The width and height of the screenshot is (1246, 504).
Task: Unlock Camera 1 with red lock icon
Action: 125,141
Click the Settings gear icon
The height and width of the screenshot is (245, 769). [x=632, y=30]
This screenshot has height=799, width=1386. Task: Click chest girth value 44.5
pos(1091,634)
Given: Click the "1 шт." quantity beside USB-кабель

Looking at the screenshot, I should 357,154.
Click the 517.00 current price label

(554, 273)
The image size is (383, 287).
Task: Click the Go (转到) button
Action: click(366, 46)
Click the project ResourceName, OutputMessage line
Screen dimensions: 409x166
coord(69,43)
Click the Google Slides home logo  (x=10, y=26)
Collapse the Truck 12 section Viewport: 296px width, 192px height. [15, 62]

* * *

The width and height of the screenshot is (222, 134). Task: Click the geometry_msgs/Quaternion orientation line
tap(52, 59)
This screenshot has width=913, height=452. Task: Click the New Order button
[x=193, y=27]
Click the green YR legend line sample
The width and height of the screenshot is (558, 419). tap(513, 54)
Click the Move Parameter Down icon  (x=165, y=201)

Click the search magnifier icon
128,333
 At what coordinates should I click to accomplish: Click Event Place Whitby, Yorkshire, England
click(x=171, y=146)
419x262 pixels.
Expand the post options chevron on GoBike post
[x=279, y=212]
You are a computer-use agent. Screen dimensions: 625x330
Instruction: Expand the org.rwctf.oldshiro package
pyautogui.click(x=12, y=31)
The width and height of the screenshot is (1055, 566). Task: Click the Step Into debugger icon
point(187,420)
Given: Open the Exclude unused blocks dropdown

--

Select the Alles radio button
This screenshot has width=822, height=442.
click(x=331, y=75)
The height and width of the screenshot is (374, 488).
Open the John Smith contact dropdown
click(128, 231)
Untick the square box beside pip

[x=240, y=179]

### Description of the task
Update the listing lines starting with the line that contains "Click the Google" and going on through the line that contains "Collapse the Truck" by replacing "Google Slides" with "Google Docs", leaving everything else unchanged. Return only those lines.

### Answer to this problem
Click the Google Docs home logo  (x=10, y=26)
Collapse the Truck 12 section Viewport: 296px width, 192px height. [15, 62]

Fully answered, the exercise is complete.